» The task: Every entry, from first to last, must be written out exactly.

---------- Data supplied ----------

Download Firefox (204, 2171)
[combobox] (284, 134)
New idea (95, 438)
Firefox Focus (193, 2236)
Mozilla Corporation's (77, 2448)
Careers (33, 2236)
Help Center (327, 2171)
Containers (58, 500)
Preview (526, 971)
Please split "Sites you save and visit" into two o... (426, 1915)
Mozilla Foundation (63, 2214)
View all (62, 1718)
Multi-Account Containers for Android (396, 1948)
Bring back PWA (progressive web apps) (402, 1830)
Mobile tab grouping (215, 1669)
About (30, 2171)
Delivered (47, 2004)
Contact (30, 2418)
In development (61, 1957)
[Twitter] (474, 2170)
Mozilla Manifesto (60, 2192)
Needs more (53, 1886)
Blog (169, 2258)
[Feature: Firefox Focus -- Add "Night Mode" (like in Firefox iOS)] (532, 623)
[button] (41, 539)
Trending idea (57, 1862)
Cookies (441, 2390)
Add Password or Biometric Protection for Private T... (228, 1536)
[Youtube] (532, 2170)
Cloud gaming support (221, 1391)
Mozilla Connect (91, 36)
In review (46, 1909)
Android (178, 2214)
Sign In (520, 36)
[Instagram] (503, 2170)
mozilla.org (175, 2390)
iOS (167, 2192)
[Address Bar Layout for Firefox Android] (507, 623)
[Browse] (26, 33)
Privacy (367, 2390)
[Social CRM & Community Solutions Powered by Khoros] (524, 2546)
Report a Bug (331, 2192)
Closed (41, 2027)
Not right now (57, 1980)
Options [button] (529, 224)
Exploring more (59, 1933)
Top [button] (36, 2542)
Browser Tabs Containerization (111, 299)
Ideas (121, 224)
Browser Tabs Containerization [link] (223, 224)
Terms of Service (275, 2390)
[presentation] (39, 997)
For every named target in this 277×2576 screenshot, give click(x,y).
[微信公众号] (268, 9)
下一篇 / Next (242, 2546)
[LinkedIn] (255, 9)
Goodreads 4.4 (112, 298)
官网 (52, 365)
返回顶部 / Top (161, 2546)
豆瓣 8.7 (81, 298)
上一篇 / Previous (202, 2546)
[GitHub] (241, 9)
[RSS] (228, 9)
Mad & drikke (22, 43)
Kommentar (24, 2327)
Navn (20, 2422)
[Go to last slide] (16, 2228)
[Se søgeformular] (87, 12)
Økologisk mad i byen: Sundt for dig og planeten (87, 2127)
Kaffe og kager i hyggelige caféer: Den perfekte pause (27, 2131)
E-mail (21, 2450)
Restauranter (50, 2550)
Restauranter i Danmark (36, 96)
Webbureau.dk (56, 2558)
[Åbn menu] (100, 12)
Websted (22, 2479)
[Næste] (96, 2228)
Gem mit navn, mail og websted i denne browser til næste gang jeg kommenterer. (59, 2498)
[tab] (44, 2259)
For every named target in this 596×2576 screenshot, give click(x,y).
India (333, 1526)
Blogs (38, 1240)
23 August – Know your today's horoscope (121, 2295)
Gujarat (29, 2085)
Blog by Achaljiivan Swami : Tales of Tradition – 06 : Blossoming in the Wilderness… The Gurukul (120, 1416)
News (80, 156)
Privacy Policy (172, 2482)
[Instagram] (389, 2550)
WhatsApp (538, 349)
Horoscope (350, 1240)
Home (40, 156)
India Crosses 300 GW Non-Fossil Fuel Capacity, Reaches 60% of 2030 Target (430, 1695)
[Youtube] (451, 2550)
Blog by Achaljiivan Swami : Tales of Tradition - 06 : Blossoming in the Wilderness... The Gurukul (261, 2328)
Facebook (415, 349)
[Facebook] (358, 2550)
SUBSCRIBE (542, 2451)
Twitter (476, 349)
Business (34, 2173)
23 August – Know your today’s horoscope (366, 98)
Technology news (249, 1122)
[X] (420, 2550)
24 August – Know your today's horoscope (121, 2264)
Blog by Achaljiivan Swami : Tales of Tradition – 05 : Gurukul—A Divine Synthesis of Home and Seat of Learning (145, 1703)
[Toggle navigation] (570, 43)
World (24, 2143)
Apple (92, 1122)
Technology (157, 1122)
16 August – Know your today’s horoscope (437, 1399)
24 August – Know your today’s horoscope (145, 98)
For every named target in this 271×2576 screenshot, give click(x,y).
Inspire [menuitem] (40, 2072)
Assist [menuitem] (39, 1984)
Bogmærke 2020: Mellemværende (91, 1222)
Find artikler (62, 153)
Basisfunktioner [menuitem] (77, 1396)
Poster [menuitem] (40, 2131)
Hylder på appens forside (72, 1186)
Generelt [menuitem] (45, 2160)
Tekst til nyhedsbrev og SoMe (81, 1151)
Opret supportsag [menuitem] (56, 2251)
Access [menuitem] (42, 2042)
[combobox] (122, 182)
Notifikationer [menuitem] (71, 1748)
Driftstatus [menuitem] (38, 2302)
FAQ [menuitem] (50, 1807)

----------

» Written answer:
Download Firefox (204, 2171)
[combobox] (284, 134)
New idea (95, 438)
Firefox Focus (193, 2236)
Mozilla Corporation's (77, 2448)
Careers (33, 2236)
Help Center (327, 2171)
Containers (58, 500)
Preview (526, 971)
Please split "Sites you save and visit" into two o... (426, 1915)
Mozilla Foundation (63, 2214)
View all (62, 1718)
Multi-Account Containers for Android (396, 1948)
Bring back PWA (progressive web apps) (402, 1830)
Mobile tab grouping (215, 1669)
About (30, 2171)
Delivered (47, 2004)
Contact (30, 2418)
In development (61, 1957)
[Twitter] (474, 2170)
Mozilla Manifesto (60, 2192)
Needs more (53, 1886)
Blog (169, 2258)
[Feature: Firefox Focus -- Add "Night Mode" (like in Firefox iOS)] (532, 623)
[button] (41, 539)
Trending idea (57, 1862)
Cookies (441, 2390)
Add Password or Biometric Protection for Private T... (228, 1536)
[Youtube] (532, 2170)
Cloud gaming support (221, 1391)
Mozilla Connect (91, 36)
In review (46, 1909)
Android (178, 2214)
Sign In (520, 36)
[Instagram] (503, 2170)
mozilla.org (175, 2390)
iOS (167, 2192)
[Address Bar Layout for Firefox Android] (507, 623)
[Browse] (26, 33)
Privacy (367, 2390)
[Social CRM & Community Solutions Powered by Khoros] (524, 2546)
Report a Bug (331, 2192)
Closed (41, 2027)
Not right now (57, 1980)
Options [button] (529, 224)
Exploring more (59, 1933)
Top [button] (36, 2542)
Browser Tabs Containerization (111, 299)
Ideas (121, 224)
Browser Tabs Containerization [link] (223, 224)
Terms of Service (275, 2390)
[presentation] (39, 997)
For every named target in this 277×2576 screenshot, give click(x,y).
[微信公众号] (268, 9)
下一篇 / Next (242, 2546)
[LinkedIn] (255, 9)
Goodreads 4.4 (112, 298)
官网 (52, 365)
返回顶部 / Top (161, 2546)
豆瓣 8.7 (81, 298)
上一篇 / Previous (202, 2546)
[GitHub] (241, 9)
[RSS] (228, 9)
Mad & drikke (22, 43)
Kommentar (24, 2327)
Navn (20, 2422)
[Go to last slide] (16, 2228)
[Se søgeformular] (87, 12)
Økologisk mad i byen: Sundt for dig og planeten (87, 2127)
Kaffe og kager i hyggelige caféer: Den perfekte pause (27, 2131)
E-mail (21, 2450)
Restauranter (50, 2550)
Restauranter i Danmark (36, 96)
Webbureau.dk (56, 2558)
[Åbn menu] (100, 12)
Websted (22, 2479)
[Næste] (96, 2228)
Gem mit navn, mail og websted i denne browser til næste gang jeg kommenterer. (59, 2498)
[tab] (44, 2259)
For every named target in this 596×2576 screenshot, give click(x,y).
India (333, 1526)
Blogs (38, 1240)
23 August – Know your today's horoscope (121, 2295)
Gujarat (29, 2085)
Blog by Achaljiivan Swami : Tales of Tradition – 06 : Blossoming in the Wilderness… The Gurukul (120, 1416)
News (80, 156)
Privacy Policy (172, 2482)
[Instagram] (389, 2550)
WhatsApp (538, 349)
Horoscope (350, 1240)
Home (40, 156)
India Crosses 300 GW Non-Fossil Fuel Capacity, Reaches 60% of 2030 Target (430, 1695)
[Youtube] (451, 2550)
Blog by Achaljiivan Swami : Tales of Tradition - 06 : Blossoming in the Wilderness... The Gurukul (261, 2328)
Facebook (415, 349)
[Facebook] (358, 2550)
SUBSCRIBE (542, 2451)
Twitter (476, 349)
Business (34, 2173)
23 August – Know your today’s horoscope (366, 98)
Technology news (249, 1122)
[X] (420, 2550)
24 August – Know your today's horoscope (121, 2264)
Blog by Achaljiivan Swami : Tales of Tradition – 05 : Gurukul—A Divine Synthesis of Home and Seat of Learning (145, 1703)
[Toggle navigation] (570, 43)
World (24, 2143)
Apple (92, 1122)
Technology (157, 1122)
16 August – Know your today’s horoscope (437, 1399)
24 August – Know your today’s horoscope (145, 98)
For every named target in this 271×2576 screenshot, give click(x,y).
Inspire [menuitem] (40, 2072)
Assist [menuitem] (39, 1984)
Bogmærke 2020: Mellemværende (91, 1222)
Find artikler (62, 153)
Basisfunktioner [menuitem] (77, 1396)
Poster [menuitem] (40, 2131)
Hylder på appens forside (72, 1186)
Generelt [menuitem] (45, 2160)
Tekst til nyhedsbrev og SoMe (81, 1151)
Opret supportsag [menuitem] (56, 2251)
Access [menuitem] (42, 2042)
[combobox] (122, 182)
Notifikationer [menuitem] (71, 1748)
Driftstatus [menuitem] (38, 2302)
FAQ [menuitem] (50, 1807)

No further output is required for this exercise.